News / 9.20.17

Epstein Featured in the Chicago Architecture Foundation’s New ‘Between States’ Exhibit

50 designers present their ideas for rejuvenating physical assets in Chicago’s 50 wards

Last night, September 19th, Between States, the Chicago Architecture Foundation’s new exhibit, featuring 50 designers’ ideas for ‘rejuvenating physical assets in Chicago’s 50 wards,’ had its grand opening party. This ambitious exhibit, curated by Martin Felsen and Sarah Dunn of UrbanLab, features Epstein’s design of the Riverview Bridge for Ward 47. 


Between States asks designers to identify an underappreciated, underperforming or dilapidated physical asset in one of Chicago’s 50 wards, and imagine a process of transitioning it “between states”: from a physical liability to a rejuvenated civic anchor, from an aging structure or inactive facility to an economic catalyst embedded with visible public benefits. This exhibition also narrows the focus to the roles architecture and infrastructure play in shaping human life, and is conceived as the latest installment in CAF’s multi-year initiative, 50 Designers/50 Wards, which explores how innovative design can create a better future for all of Chicago’s residents.

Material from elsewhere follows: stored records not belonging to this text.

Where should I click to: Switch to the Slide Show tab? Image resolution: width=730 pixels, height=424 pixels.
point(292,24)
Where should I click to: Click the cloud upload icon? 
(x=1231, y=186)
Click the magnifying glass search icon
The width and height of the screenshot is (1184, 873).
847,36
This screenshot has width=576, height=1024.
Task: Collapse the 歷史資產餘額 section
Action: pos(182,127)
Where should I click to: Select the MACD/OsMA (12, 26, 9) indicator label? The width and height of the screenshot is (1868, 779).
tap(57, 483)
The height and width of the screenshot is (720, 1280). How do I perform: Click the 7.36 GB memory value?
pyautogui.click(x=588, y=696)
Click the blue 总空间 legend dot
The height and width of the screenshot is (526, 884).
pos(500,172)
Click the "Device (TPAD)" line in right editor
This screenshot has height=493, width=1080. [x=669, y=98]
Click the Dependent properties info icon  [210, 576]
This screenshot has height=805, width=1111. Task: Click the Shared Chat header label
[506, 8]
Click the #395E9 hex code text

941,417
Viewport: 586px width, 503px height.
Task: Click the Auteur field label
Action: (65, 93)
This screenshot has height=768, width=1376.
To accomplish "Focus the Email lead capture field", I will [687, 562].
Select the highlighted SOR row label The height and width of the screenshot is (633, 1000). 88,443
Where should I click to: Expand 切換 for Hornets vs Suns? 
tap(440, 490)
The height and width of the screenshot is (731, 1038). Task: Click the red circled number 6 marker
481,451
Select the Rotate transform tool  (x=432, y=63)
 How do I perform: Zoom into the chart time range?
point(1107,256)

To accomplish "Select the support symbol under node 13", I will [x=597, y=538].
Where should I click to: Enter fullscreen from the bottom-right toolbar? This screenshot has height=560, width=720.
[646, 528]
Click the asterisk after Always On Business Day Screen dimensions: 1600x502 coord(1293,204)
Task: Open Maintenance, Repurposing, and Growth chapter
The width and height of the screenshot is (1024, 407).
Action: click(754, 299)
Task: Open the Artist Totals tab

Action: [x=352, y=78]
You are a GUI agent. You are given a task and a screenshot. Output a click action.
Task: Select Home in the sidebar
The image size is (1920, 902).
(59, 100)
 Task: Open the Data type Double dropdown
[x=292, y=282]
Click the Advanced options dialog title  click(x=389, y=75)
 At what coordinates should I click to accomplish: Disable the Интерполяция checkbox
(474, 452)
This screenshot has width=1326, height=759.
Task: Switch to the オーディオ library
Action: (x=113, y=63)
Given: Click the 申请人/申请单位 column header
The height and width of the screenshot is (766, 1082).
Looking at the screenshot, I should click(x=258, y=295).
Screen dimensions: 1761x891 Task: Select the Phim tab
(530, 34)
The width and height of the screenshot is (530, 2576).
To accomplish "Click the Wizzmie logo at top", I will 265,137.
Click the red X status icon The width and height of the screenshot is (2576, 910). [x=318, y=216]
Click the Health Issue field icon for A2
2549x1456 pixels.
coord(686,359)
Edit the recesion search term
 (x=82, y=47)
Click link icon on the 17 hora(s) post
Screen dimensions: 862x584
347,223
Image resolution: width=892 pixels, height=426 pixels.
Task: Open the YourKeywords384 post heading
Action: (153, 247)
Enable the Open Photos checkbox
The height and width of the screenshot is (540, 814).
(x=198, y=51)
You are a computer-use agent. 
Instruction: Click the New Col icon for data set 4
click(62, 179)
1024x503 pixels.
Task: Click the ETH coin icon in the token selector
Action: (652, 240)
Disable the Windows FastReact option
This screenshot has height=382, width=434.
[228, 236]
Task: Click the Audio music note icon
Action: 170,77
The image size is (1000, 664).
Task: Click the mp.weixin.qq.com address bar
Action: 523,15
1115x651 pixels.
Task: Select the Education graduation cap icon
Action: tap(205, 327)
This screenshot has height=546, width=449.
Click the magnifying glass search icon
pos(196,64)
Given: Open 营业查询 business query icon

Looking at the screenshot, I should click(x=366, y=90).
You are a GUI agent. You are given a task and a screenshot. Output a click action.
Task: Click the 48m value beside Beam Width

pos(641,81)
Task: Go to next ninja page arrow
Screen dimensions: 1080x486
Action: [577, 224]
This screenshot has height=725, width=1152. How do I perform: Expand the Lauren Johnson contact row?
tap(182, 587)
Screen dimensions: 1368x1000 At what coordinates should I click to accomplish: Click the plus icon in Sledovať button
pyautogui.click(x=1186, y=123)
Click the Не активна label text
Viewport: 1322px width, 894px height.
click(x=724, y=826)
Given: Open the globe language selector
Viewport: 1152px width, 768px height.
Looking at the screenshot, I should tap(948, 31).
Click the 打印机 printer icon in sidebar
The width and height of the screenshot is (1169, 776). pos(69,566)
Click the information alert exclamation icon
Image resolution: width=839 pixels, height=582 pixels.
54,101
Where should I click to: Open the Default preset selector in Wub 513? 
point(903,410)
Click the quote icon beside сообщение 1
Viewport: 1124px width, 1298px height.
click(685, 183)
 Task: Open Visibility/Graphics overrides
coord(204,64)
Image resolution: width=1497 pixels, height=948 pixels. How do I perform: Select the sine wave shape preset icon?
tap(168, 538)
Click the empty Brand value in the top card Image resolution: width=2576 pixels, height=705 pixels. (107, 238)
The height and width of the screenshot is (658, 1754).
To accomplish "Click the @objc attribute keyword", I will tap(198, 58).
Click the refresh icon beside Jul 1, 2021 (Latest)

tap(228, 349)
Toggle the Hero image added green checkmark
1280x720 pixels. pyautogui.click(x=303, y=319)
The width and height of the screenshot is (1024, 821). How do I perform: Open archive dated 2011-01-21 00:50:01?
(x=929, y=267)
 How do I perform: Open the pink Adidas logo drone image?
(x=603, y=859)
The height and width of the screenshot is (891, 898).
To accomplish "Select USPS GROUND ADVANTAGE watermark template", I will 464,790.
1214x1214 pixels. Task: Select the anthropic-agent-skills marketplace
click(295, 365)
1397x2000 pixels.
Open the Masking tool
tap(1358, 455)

‘Between States’ will run from September 19-January 7, 2018 and is located in the CAF’s Atrium Gallery at 224 S. Michigan Ave.

About Riverview Bridge
The Riverview Bridge (formerly the Addison Underbridge Connection of the North Branch Riverfront Trail) completes a critical link in the off-arterial trail spanning from the city core on the south to the extensive set of northern trails that extend to the Botanic Gardens, Ft. Sheridan and points north. By running below Addison Street and running off-street to a new bridge over the river to California Park a nearly contiguous 2-mile long recreational trail is created between Clark Park at Belmont Avenue and Horner Park at Montrose. With a safe and secure connection between Horner, California and Clark Parks, the parks themselves are enhanced nominally creating a single from the set. Providing a multipurpose bridge over the river is the key to the singular character of this trail segment and promises to reintroduce the river to thousands of Chicago residents.


Epstein’s design strategy for Riverview Bridge involved the unconventional solution of disengaging the Path from the Riverbank and elevating the entire structure above the water level. This solution elevates the trail on piers, and locates it within the River, providing for a sustainable solution which preserves the maximum amount of vegetation, and riverbank stability, while minimizing scouring and erosion.

Riverview is scheduled to begin construction later this fall.